- _The problem_:
Reproduce every record below exactly, with the pictures left out.

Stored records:

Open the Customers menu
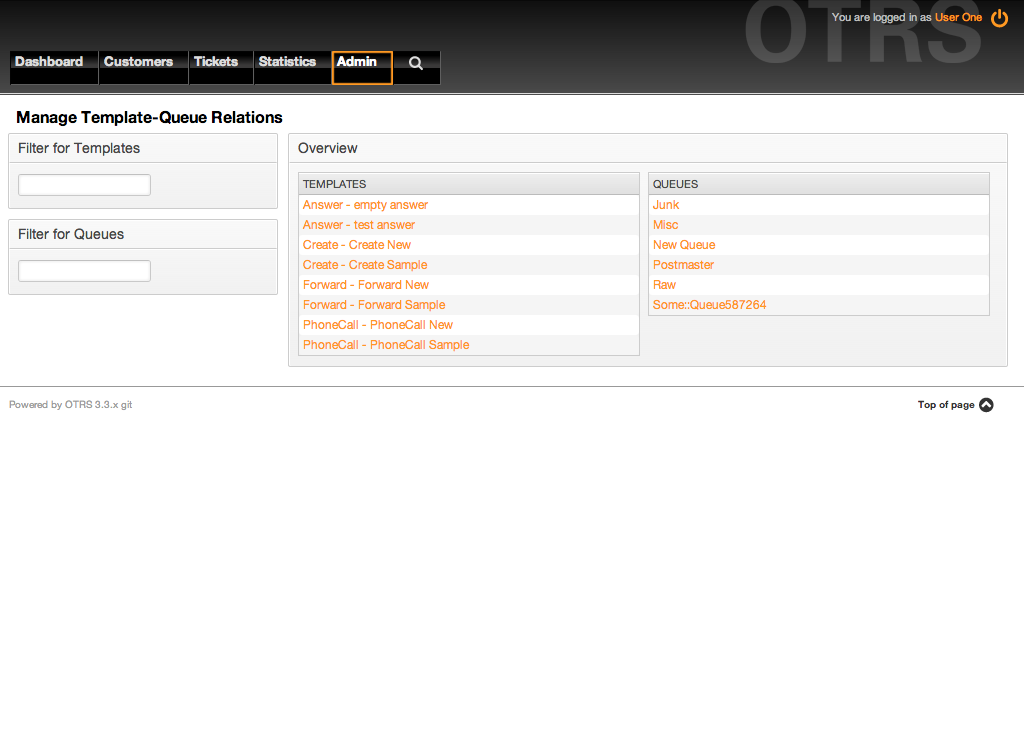This screenshot has height=745, width=1024. 138,62
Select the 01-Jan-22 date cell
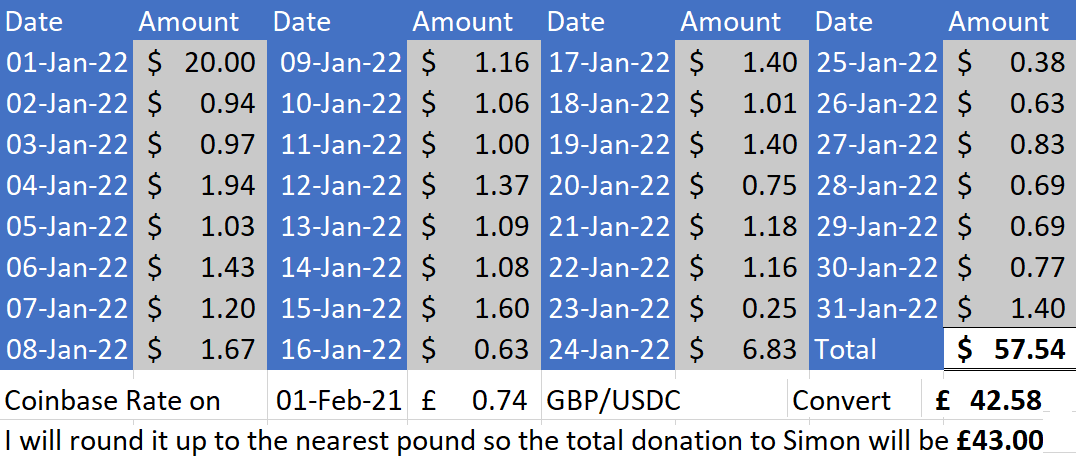The width and height of the screenshot is (1076, 458). pos(67,63)
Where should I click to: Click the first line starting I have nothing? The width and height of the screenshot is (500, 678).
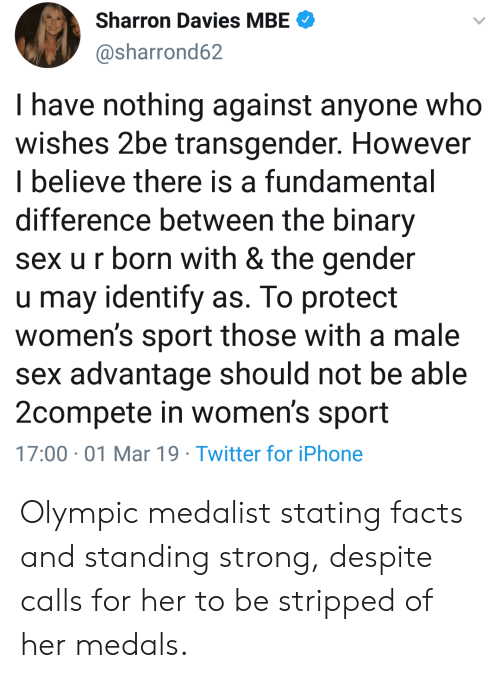tap(249, 106)
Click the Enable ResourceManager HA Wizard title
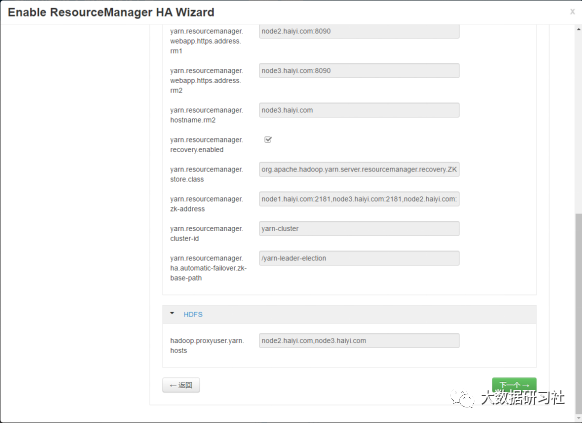This screenshot has height=424, width=583. click(111, 12)
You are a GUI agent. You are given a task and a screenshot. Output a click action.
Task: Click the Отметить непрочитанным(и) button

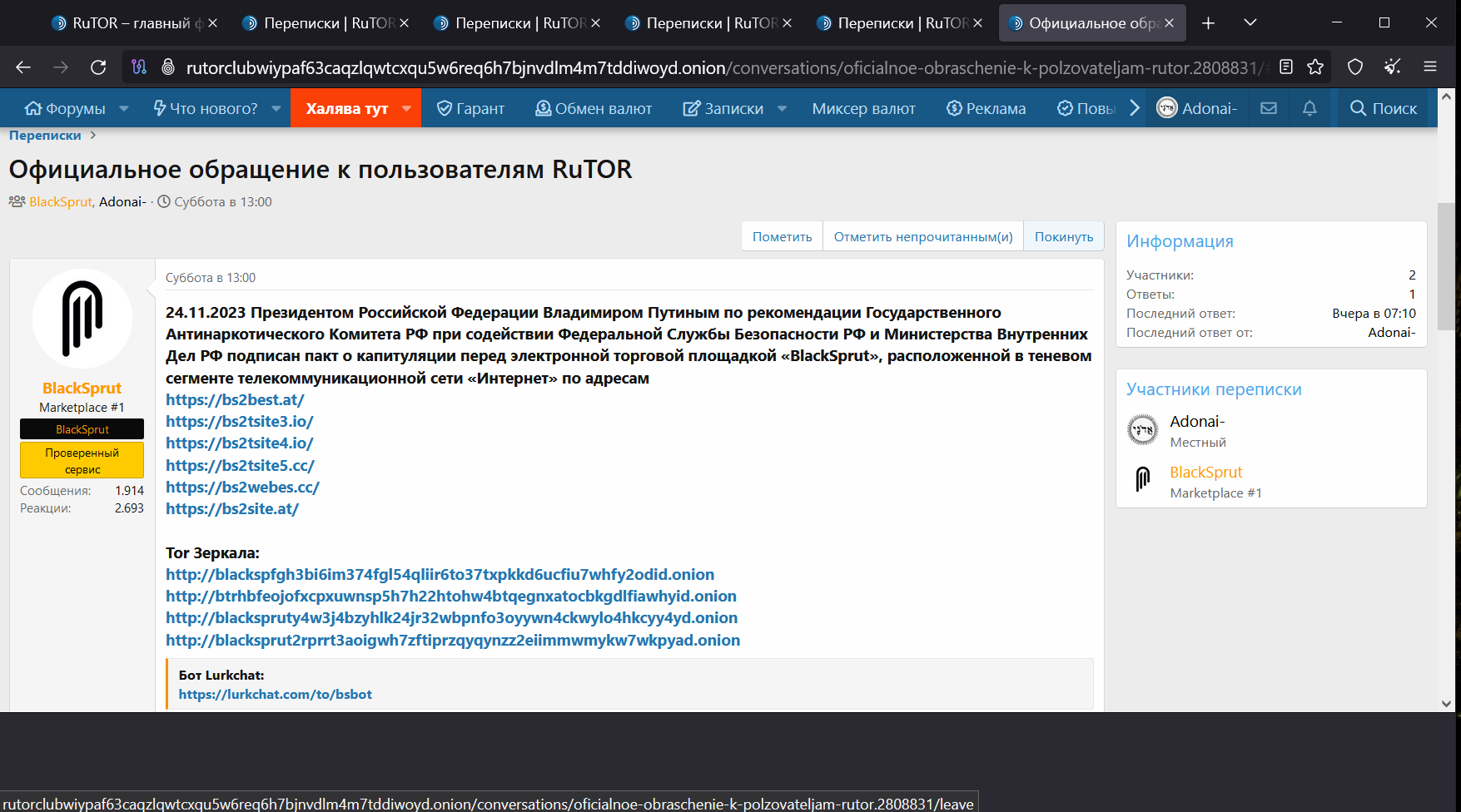click(x=922, y=236)
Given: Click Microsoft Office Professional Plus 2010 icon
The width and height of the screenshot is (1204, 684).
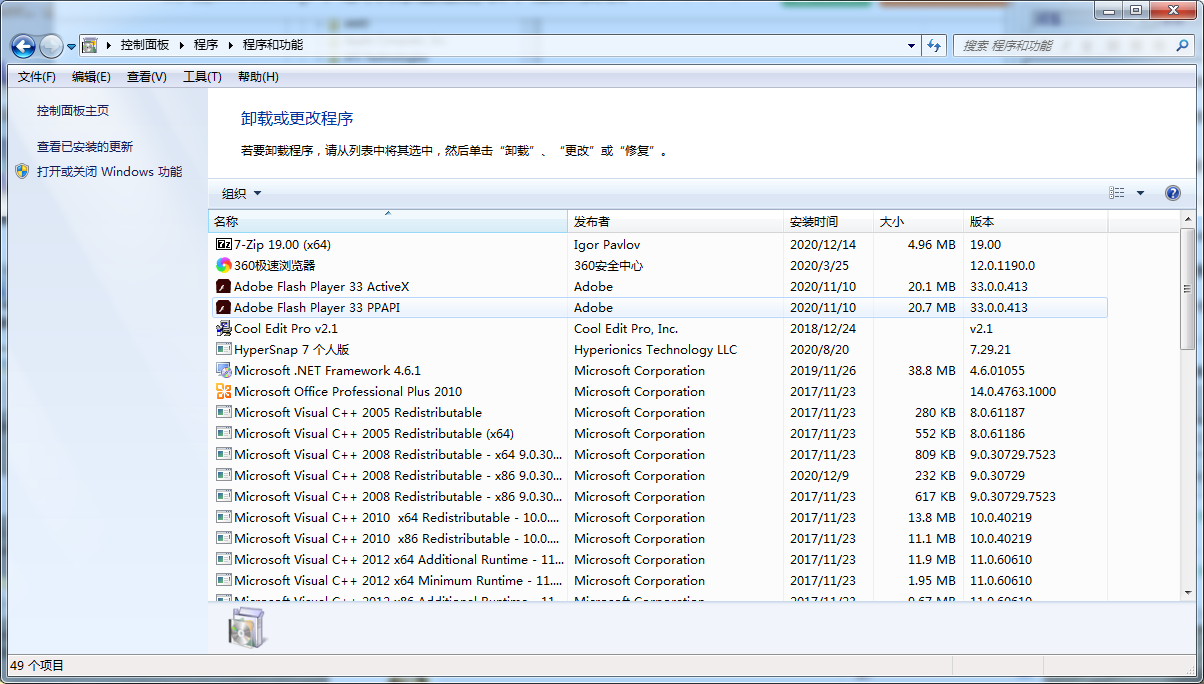Looking at the screenshot, I should click(224, 392).
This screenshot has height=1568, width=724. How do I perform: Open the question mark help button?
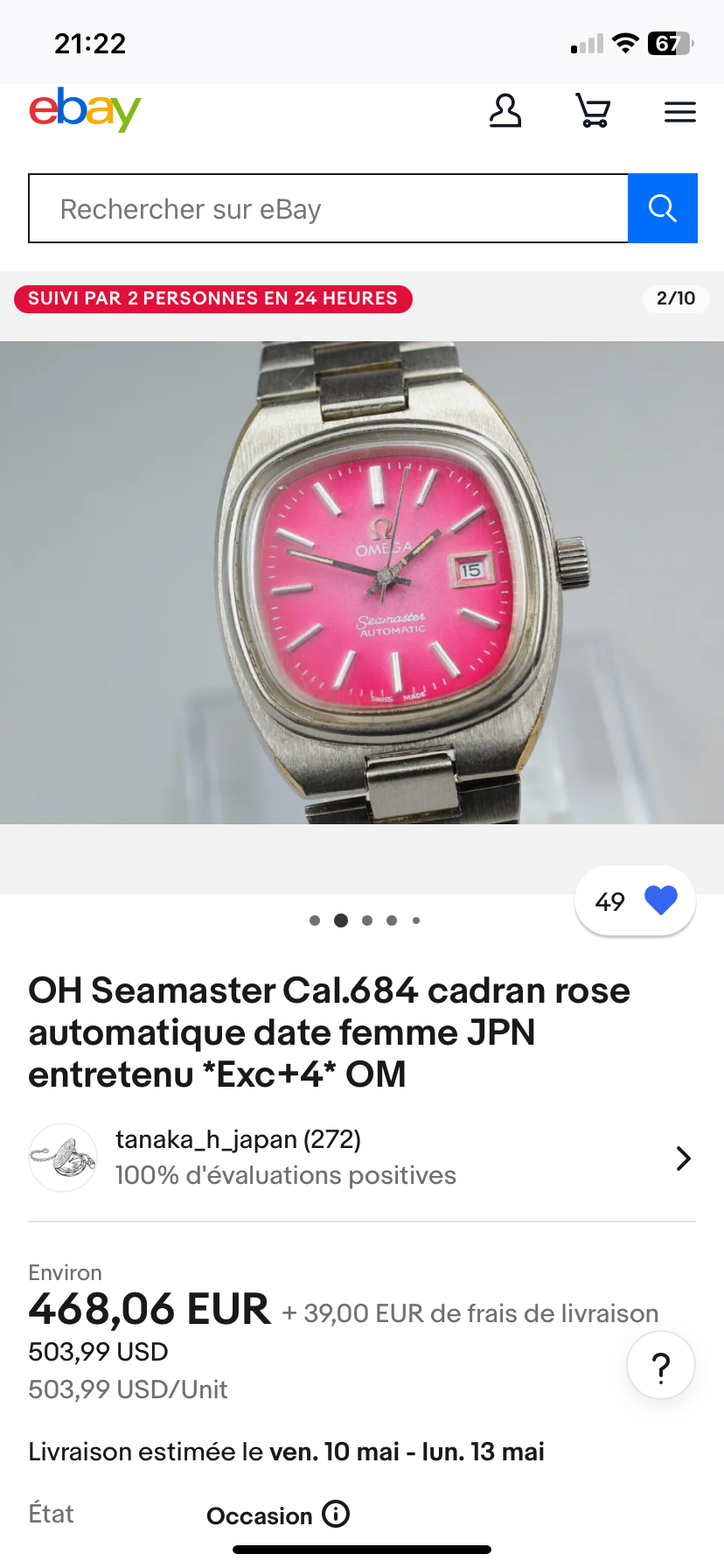coord(661,1365)
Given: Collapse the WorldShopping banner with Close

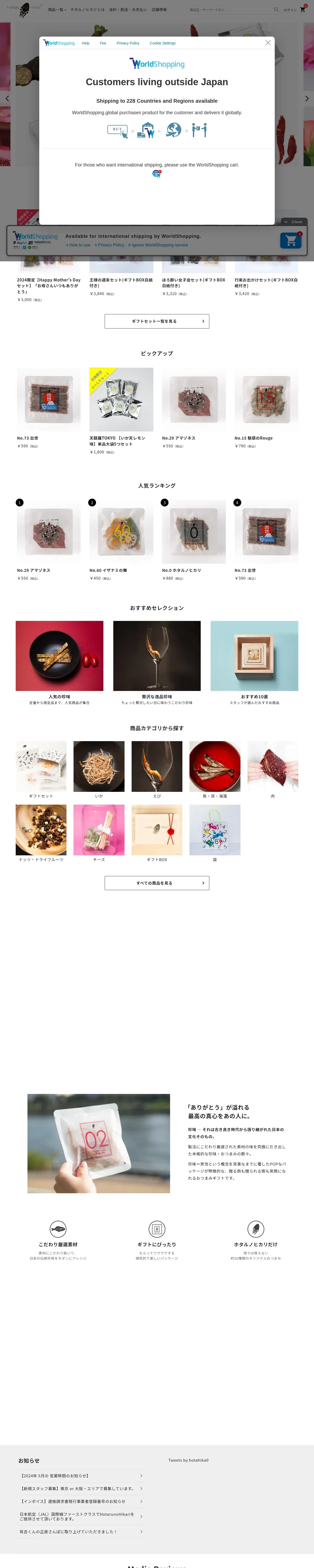Looking at the screenshot, I should [x=294, y=222].
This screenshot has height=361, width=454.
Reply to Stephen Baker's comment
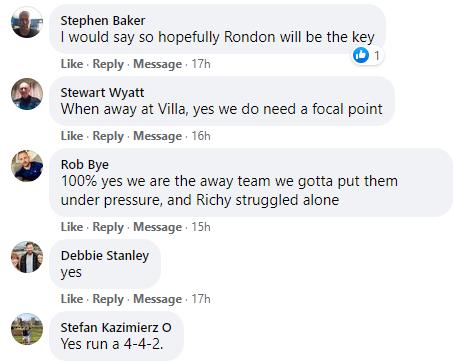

- _Output of the task_:
Open the Customers menu
This screenshot has height=745, width=1024. 138,62
Select the 01-Jan-22 date cell
The width and height of the screenshot is (1076, 458). pos(67,63)
Where should I click to: Click the first line starting I have nothing? The width and height of the screenshot is (500, 678).
tap(249, 106)
Click the Enable ResourceManager HA Wizard title
This screenshot has height=424, width=583. click(111, 12)
You are a GUI agent. You are given a task and a screenshot. Output a click action.
Task: Click the Отметить непрочитанным(и) button

click(x=922, y=236)
Given: Click Microsoft Office Professional Plus 2010 icon
The width and height of the screenshot is (1204, 684).
Looking at the screenshot, I should click(224, 392).
This screenshot has height=1568, width=724. How do I perform: Open the question mark help button?
coord(661,1365)
Given: Collapse the WorldShopping banner with Close

Looking at the screenshot, I should [x=294, y=222].
This screenshot has height=361, width=454.
Reply to Stephen Baker's comment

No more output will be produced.